*** DATA FOR ANALYSIS

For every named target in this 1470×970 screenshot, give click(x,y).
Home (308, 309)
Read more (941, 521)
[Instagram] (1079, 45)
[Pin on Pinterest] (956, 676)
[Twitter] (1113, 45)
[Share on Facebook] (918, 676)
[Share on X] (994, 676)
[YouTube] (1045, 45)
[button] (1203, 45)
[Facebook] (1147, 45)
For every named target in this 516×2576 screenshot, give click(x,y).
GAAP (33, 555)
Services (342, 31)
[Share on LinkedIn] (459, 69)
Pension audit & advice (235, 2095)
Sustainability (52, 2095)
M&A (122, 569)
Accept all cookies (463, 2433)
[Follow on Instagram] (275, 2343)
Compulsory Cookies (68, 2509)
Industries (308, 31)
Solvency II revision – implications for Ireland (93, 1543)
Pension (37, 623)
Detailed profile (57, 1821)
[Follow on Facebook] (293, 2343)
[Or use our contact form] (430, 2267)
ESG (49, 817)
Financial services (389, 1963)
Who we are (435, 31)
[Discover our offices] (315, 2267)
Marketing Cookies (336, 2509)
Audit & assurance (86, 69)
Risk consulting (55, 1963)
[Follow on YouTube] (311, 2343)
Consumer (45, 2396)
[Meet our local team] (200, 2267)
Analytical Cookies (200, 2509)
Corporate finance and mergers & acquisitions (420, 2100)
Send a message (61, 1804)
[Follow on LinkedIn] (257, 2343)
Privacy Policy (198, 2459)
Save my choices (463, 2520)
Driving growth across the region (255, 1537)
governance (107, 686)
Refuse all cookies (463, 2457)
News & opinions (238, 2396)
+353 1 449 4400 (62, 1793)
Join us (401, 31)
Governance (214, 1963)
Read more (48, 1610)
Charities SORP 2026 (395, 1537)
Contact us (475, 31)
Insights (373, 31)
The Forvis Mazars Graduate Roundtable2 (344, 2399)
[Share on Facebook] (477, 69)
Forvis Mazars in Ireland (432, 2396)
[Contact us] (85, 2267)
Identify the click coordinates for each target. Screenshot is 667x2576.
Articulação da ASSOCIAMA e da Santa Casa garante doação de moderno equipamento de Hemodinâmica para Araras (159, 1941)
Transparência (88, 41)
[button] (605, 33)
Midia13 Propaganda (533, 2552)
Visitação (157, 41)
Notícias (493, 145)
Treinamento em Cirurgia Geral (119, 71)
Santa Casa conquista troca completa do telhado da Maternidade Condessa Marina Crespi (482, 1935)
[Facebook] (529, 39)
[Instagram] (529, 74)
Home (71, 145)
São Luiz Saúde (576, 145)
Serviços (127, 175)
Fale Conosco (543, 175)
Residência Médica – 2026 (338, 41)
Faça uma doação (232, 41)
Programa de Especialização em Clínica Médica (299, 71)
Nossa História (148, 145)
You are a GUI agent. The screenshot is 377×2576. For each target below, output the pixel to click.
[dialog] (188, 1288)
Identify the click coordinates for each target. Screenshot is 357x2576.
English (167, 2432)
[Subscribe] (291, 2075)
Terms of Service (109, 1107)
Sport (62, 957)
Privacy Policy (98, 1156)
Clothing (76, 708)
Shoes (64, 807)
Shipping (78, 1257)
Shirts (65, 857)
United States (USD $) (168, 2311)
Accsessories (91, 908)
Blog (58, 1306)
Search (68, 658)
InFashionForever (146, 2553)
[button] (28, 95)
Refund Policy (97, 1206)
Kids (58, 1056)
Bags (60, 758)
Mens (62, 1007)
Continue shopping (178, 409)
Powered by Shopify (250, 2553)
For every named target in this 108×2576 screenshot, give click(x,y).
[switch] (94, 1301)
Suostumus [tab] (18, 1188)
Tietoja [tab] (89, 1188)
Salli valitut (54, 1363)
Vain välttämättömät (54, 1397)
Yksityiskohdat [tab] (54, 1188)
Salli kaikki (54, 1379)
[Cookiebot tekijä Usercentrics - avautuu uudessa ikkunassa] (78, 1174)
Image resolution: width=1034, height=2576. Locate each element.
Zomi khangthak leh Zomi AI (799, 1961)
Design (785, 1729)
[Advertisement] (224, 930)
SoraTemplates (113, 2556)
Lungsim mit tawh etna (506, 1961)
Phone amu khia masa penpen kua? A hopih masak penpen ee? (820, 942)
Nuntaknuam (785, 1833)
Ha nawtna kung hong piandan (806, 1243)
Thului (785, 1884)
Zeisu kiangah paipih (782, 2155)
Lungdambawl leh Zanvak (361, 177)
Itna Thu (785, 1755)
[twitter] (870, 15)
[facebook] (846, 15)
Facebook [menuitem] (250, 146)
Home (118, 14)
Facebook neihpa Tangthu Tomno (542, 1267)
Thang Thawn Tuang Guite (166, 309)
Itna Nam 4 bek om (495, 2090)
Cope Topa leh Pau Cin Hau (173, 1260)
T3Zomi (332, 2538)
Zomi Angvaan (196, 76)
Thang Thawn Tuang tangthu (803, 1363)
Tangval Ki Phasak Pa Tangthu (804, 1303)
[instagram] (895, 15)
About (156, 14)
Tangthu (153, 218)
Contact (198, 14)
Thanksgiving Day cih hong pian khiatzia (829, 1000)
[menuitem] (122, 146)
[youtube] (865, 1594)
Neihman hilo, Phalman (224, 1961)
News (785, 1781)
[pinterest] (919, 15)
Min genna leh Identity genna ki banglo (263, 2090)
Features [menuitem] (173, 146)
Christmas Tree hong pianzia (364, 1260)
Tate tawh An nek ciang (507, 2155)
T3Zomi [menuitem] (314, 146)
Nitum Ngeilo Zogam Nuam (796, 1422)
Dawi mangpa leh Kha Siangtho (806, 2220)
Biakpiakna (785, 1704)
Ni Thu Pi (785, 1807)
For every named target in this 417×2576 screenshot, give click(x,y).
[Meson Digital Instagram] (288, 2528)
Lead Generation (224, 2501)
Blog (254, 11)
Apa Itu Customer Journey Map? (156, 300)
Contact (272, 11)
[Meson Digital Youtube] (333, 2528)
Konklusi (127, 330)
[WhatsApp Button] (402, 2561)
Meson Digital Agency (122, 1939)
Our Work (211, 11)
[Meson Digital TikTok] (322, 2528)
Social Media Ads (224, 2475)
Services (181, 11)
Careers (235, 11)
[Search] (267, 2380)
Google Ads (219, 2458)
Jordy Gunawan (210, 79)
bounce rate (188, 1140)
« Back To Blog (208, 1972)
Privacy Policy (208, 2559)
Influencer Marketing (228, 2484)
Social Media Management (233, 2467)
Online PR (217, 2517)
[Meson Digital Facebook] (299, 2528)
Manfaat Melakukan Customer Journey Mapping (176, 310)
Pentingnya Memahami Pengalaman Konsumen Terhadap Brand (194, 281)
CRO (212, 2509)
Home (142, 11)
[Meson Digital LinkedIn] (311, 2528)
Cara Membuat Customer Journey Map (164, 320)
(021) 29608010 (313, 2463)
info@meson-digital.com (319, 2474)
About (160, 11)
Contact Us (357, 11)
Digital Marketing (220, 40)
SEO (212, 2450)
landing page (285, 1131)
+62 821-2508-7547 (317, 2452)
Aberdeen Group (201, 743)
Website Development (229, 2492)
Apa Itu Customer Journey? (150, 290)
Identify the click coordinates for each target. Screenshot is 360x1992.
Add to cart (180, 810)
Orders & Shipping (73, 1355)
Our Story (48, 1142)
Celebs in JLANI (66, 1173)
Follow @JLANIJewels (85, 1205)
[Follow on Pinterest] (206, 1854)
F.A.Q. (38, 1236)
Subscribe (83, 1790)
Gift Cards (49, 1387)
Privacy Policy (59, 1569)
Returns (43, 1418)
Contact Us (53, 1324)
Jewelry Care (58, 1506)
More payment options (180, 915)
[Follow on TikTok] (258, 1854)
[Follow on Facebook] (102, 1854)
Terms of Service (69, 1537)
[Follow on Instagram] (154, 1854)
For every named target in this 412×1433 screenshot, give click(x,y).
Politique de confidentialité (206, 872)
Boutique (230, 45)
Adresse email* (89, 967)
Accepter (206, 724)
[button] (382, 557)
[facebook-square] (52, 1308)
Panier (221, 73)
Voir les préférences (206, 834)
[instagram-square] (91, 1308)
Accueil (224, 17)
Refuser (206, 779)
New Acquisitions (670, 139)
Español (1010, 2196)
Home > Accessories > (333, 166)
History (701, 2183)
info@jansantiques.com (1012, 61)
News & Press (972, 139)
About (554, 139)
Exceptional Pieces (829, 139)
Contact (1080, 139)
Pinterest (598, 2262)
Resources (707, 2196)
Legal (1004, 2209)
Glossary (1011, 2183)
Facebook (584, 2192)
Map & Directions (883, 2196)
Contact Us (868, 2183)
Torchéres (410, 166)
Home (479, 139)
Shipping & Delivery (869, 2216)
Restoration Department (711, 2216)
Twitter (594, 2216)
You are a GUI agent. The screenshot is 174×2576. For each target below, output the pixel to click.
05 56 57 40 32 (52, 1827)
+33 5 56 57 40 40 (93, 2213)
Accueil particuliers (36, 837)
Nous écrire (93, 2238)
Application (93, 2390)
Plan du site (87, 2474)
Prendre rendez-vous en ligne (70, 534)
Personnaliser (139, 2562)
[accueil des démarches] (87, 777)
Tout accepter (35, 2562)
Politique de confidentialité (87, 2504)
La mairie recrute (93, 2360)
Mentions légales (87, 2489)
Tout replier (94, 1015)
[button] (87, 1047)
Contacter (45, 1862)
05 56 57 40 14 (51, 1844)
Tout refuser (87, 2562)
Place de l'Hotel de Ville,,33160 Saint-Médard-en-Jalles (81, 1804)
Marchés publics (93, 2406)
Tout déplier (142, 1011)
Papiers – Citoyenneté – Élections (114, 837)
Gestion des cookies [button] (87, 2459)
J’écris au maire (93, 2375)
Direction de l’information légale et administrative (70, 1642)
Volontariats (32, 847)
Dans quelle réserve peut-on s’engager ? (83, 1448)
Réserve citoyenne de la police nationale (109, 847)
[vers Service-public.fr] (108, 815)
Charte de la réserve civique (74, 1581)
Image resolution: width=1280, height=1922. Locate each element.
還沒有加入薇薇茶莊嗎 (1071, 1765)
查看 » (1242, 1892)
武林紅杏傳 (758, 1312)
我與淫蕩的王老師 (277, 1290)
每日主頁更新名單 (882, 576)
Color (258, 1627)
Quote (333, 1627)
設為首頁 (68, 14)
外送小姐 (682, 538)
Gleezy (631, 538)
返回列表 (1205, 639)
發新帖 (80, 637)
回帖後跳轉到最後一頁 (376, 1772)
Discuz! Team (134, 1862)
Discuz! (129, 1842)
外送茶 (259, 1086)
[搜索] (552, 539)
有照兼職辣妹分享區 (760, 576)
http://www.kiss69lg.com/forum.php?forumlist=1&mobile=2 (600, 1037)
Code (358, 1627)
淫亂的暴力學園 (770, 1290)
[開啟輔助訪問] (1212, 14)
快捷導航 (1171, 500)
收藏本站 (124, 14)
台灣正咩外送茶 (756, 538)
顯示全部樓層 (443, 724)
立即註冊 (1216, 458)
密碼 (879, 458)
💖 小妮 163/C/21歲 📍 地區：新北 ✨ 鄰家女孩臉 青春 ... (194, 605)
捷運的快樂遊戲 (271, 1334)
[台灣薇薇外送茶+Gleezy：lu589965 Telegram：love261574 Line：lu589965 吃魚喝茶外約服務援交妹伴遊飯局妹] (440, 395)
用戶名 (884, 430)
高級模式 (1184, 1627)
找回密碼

******

ACTION ITEM - The entries above hold a line with "Ni Thu Pi (785, 1807)" and a later line with "Home > Accessories > (333, 166)". Write out exactly those lines and all lines between, nothing more.

TASK ANSWER -
Ni Thu Pi (785, 1807)
For every named target in this 417×2576 screenshot, give click(x,y).
[Meson Digital Instagram] (288, 2528)
Lead Generation (224, 2501)
Blog (254, 11)
Apa Itu Customer Journey Map? (156, 300)
Contact (272, 11)
[Meson Digital Youtube] (333, 2528)
Konklusi (127, 330)
[WhatsApp Button] (402, 2561)
Meson Digital Agency (122, 1939)
Our Work (211, 11)
[Meson Digital TikTok] (322, 2528)
Social Media Ads (224, 2475)
Services (181, 11)
Careers (235, 11)
[Search] (267, 2380)
Google Ads (219, 2458)
Jordy Gunawan (210, 79)
bounce rate (188, 1140)
« Back To Blog (208, 1972)
Privacy Policy (208, 2559)
Influencer Marketing (228, 2484)
Social Media Management (233, 2467)
Online PR (217, 2517)
[Meson Digital Facebook] (299, 2528)
Manfaat Melakukan Customer Journey Mapping (176, 310)
Pentingnya Memahami Pengalaman Konsumen Terhadap Brand (194, 281)
CRO (212, 2509)
Home (142, 11)
[Meson Digital LinkedIn] (311, 2528)
Cara Membuat Customer Journey Map (164, 320)
(021) 29608010 (313, 2463)
info@meson-digital.com (319, 2474)
About (160, 11)
Contact Us (357, 11)
Digital Marketing (220, 40)
SEO (212, 2450)
landing page (285, 1131)
+62 821-2508-7547 (317, 2452)
Aberdeen Group (201, 743)
Website Development (229, 2492)
Apa Itu Customer Journey? (150, 290)
Identify the click coordinates for each target. Screenshot is 360x1992.
Add to cart (180, 810)
Orders & Shipping (73, 1355)
Our Story (48, 1142)
Celebs in JLANI (66, 1173)
Follow @JLANIJewels (85, 1205)
[Follow on Pinterest] (206, 1854)
F.A.Q. (38, 1236)
Subscribe (83, 1790)
Gift Cards (49, 1387)
Privacy Policy (59, 1569)
Returns (43, 1418)
Contact Us (53, 1324)
Jewelry Care (58, 1506)
More payment options (180, 915)
[Follow on TikTok] (258, 1854)
[Follow on Facebook] (102, 1854)
Terms of Service (69, 1537)
[Follow on Instagram] (154, 1854)
For every named target in this 412×1433 screenshot, give click(x,y).
Politique de confidentialité (206, 872)
Boutique (230, 45)
Adresse email* (89, 967)
Accepter (206, 724)
[button] (382, 557)
[facebook-square] (52, 1308)
Panier (221, 73)
Voir les préférences (206, 834)
[instagram-square] (91, 1308)
Accueil (224, 17)
Refuser (206, 779)
New Acquisitions (670, 139)
Español (1010, 2196)
Home > Accessories > (333, 166)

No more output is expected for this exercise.